Overall, there are only small differences between constraint-induced movement therapy (CIMT) and bimanual training (BIM) in improving upper limb activity outcomes for children with congenital hemiplegia, say researchers in an article published in Developmental Medicine and Child Neurology. Results generally reflect specificity of practice, they add, with CIMT improving unimanual capacity and BIM improving bimanual performance.
For this study, researchers randomly allocated 63 children (mean age 10.2, SD 2.7, range 5-16 y; 33 boys, 30 girls), 16 in Manual Ability Classification System level I, 46 level II, and 1 level III, and 16 in Gross Motor Function Classification level I, 47 level II to either CIMT or BIM group day camps (60 hours over 10 days). The Melbourne Assessment of Unilateral Upper Limb Function assessed unimanual capacity of the impaired limb and Assisting Hand Assessment evaluated bimanual coordination at baseline, 3 and 26 weeks, scored by blinded raters.

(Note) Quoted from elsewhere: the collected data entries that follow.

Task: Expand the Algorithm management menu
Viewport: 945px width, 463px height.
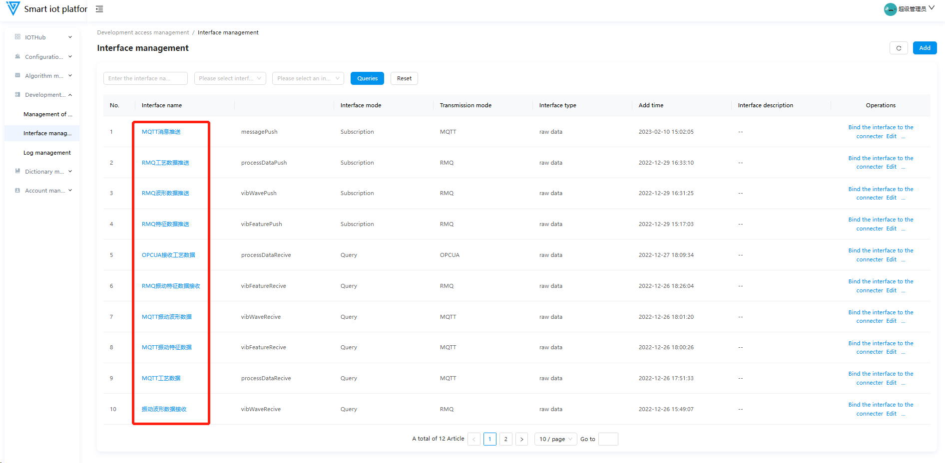Action: coord(44,76)
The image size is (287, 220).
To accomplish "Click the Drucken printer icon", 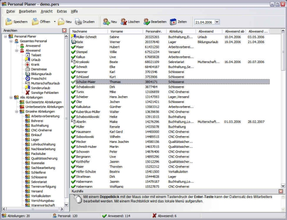I will click(x=78, y=22).
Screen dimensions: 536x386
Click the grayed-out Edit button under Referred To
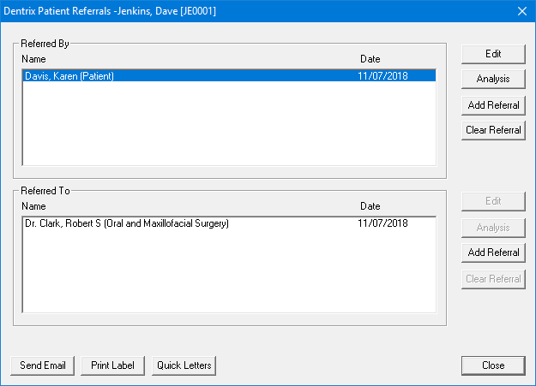point(493,201)
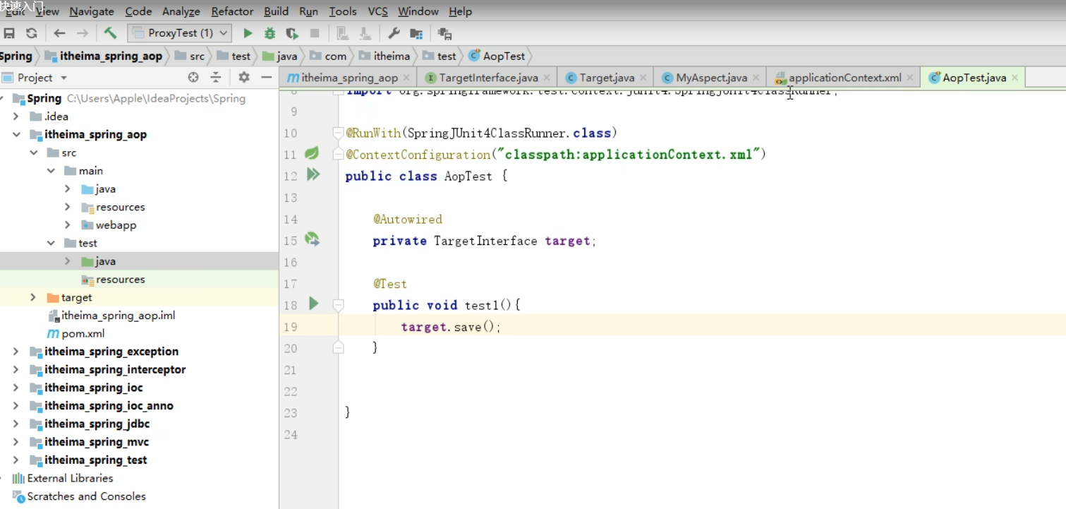
Task: Close the applicationContext.xml tab
Action: pos(910,78)
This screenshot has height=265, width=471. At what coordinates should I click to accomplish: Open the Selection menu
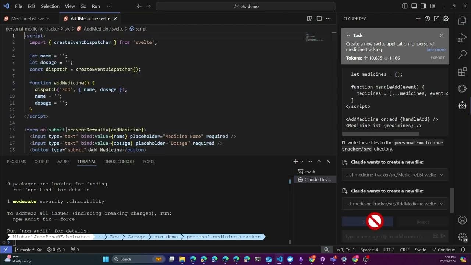pyautogui.click(x=50, y=6)
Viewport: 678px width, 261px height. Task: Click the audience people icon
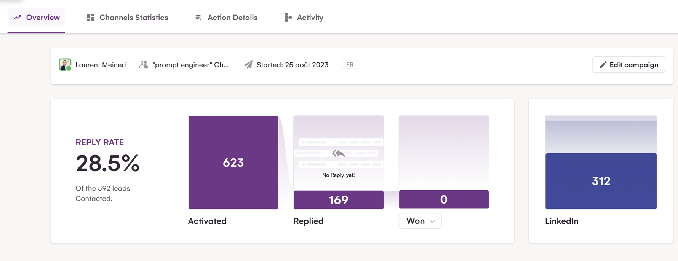click(143, 65)

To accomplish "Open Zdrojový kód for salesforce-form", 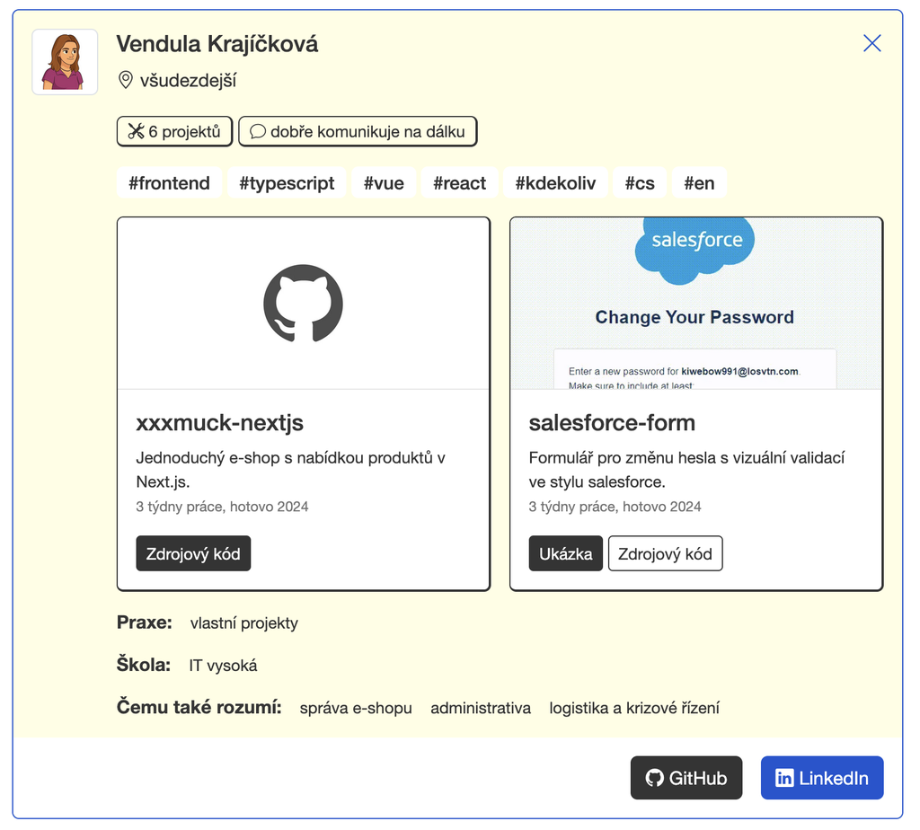I will pyautogui.click(x=665, y=553).
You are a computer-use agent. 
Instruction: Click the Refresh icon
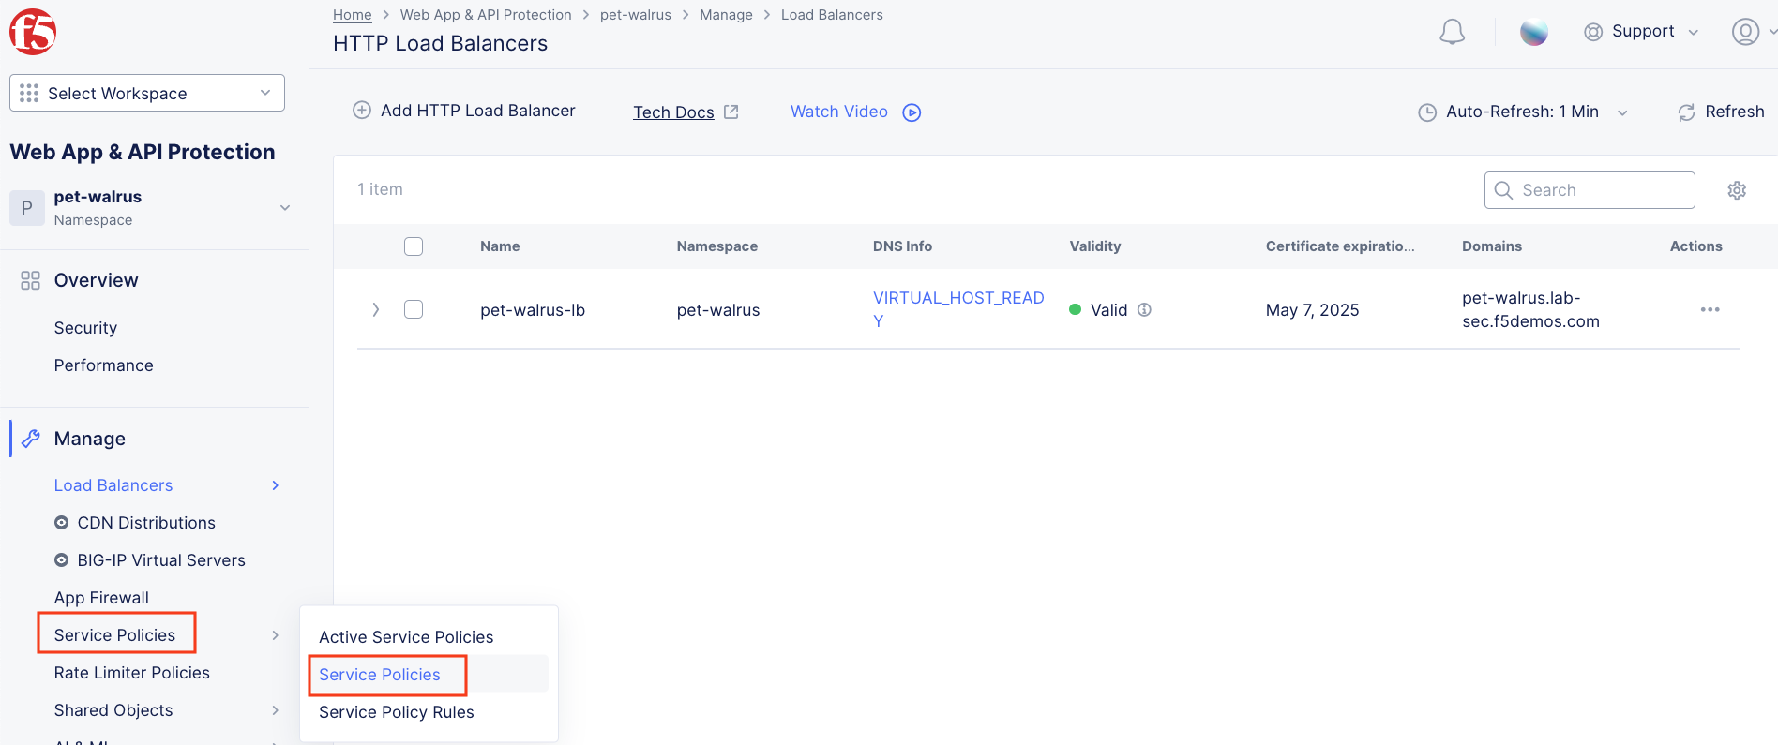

After concealed random allocation, there was no baseline difference between groups. CIMT had superior outcomes compared with BIM for unimanual capacity at 26 weeks (estimated mean difference [EMD] 4.4). There was no other significant difference between groups post-intervention. Both groups demonstrated significant improvements in bimanual performance at 3 weeks, with gains maintained by BIM at 26 weeks (EMD 2.3).